▸ **Список заданий**:
(1) Перепишите без изменений фрагмент текста о Бальмонте в Бретани, начиная с места со словами «Стихи о Бретани, вошедшие» и заканчивая словами «имитируются сектантские песнопения.».
(2) Продолжите текст о Бальмонте в Бретани, начав сразу после его последнего предложения.

▸ **Исходный текст**:
---------------

Стихи о Бретани, вошедшие в «Горящие здания», и там же опубликованные стихотворения «К Бодлеру», «Сумрачные области…» (из цикла «Совесть»), «Молебен» были написаны как трехстрочия, то есть как стихотворения из трех строк с одной рифмой. По словам Бальмонта, их ритм «был колдующей новостью как для меня, так и для тех поэтов, которым я читал свои стихи». Летом же 1906 года он с удивлением обнаружил, что его эксперимент в области ритмики совпал с обычной формой стиха в ритуальных друидических песнопениях бретонцев. В 1906 году в форме трехстрочий Бальмонт написал стихотворение «Три неба», напечатанное в «Жар-птице», позднее эта форма стиха не раз встречается у поэта, особенно в «Зеленом вертограде», где имитируются сектантские песнопения.

В очерке «Пьяность солнца» Бальмонт описал Примель, окружающую природу и образ жизни бретонцев-рыбаков. Бальмонта вполне устраивали скромный быт и обстановка: близкий берег моря, зеленые холмы, поля, тишина. Приезжих было мало — не то что на каком-либо модном курорте. «Снова судьбою мне было послано счастливое солнечное лето, — вспоминал поэт. — <…> В это лето я написал „Жар-птицу“, а также целый ряд вещей, которые вошли в „Песни мстителя“ и <…> книгу „Птицы в воздухе“». В одно время с Бальмонтом в Примеле отдыхали и работали художник Александр Бенуа и молодой ученый-филолог Александр Смирнов, товарищ Блока по Петербургскому университету. Оба в дальнейшем прославятся — каждый в своей области: А. Н. Бенуа — как выдающийся деятель искусства, а А. А. Смирнов — как переводчик, видный специалист по западноевропейским литературам, профессор Ленинградского университета.

---------------

Строки данных для указания

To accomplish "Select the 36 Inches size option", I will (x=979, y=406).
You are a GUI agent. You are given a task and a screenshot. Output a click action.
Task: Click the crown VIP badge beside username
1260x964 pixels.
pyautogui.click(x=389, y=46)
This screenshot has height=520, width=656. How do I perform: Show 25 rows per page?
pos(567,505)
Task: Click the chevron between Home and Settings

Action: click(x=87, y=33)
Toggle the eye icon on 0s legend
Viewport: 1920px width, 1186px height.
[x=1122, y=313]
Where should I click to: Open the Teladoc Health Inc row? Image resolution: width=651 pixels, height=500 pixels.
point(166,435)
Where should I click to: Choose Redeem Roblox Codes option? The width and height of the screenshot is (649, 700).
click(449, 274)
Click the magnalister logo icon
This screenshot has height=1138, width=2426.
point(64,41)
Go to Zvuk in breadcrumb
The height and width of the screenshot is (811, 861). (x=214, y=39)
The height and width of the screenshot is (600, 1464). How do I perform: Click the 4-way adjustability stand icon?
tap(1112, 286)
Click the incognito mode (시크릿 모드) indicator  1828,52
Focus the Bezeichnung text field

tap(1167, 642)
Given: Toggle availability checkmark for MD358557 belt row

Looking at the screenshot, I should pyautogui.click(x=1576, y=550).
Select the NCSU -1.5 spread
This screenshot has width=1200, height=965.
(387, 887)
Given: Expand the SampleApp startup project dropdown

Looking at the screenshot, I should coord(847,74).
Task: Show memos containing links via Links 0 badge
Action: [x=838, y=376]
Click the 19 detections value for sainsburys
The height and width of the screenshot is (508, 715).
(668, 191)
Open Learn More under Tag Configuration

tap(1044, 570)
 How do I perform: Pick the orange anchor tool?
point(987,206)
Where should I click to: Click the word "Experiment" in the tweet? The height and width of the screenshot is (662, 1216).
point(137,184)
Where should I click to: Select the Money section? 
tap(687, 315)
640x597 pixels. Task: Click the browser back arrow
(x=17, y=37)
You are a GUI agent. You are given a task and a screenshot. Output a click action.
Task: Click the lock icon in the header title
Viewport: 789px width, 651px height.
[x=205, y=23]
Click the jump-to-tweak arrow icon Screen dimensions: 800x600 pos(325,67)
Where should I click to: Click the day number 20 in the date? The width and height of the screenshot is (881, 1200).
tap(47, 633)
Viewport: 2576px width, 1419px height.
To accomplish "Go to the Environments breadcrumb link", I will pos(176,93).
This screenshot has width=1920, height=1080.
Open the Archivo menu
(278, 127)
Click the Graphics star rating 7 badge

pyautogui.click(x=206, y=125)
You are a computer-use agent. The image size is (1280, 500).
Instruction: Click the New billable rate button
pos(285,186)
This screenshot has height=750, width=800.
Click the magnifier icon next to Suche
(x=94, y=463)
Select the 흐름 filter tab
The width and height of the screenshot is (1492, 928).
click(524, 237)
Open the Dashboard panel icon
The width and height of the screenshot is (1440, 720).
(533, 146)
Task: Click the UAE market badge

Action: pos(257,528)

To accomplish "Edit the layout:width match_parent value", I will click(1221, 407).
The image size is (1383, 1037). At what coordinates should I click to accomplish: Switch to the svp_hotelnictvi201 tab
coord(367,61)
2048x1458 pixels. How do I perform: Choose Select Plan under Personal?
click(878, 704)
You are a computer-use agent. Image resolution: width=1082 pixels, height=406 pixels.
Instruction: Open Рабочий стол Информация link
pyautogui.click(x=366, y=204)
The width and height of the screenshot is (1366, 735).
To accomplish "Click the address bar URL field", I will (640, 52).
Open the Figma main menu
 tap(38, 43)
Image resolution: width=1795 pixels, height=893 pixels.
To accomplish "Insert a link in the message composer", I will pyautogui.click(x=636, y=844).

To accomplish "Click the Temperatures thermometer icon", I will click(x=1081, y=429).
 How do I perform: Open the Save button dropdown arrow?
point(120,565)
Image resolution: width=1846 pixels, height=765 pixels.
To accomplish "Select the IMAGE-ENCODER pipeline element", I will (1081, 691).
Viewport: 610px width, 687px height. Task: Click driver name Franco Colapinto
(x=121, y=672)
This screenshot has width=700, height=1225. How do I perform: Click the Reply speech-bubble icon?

---------------

▸ **Ответы к упражнению**:
(1)
Стихи о Бретани, вошедшие в «Горящие здания», и там же опубликованные стихотворения «К Бодлеру», «Сумрачные области…» (из цикла «Совесть»), «Молебен» были написаны как трехстрочия, то есть как стихотворения из трех строк с одной рифмой. По словам Бальмонта, их ритм «был колдующей новостью как для меня, так и для тех поэтов, которым я читал свои стихи». Летом же 1906 года он с удивлением обнаружил, что его эксперимент в области ритмики совпал с обычной формой стиха в ритуальных друидических песнопениях бретонцев. В 1906 году в форме трехстрочий Бальмонт написал стихотворение «Три неба», напечатанное в «Жар-птице», позднее эта форма стиха не раз встречается у поэта, особенно в «Зеленом вертограде», где имитируются сектантские песнопения.

(2)
Бальмонт приехал в Примель с семьей по совету Бенуа, который с женой и дочерью провел там и предыдущее лето. О встречах с Бальмонтом в Примеле он расскажет в своих известных мемуарах «Мои воспоминания», правда, отнесет эти встречи ошибочно к 1905 году.

После Примеля, по приглашению Дагни Кристенсен, Бальмонт ездил в Норвегию. Как обычно, Скандинавия притягивала его. О месячном пребывании поэта в Норвегии, к сожалению, мало что известно. Состоялась встреча с Кнутом Гамсуном, которого он любил как писателя, оригинального певца любви и природы, о чем писал в предисловии к гамсуновскому роману «Пан». Отзвуки поездки в Норвегию можно обнаружить в цикле коротких стихотворений «Свет прорвавшийся», который вошел в книгу «Птицы в воздухе» (скандинавский ландшафт, ибсеновский строитель башни Зодчий и др.).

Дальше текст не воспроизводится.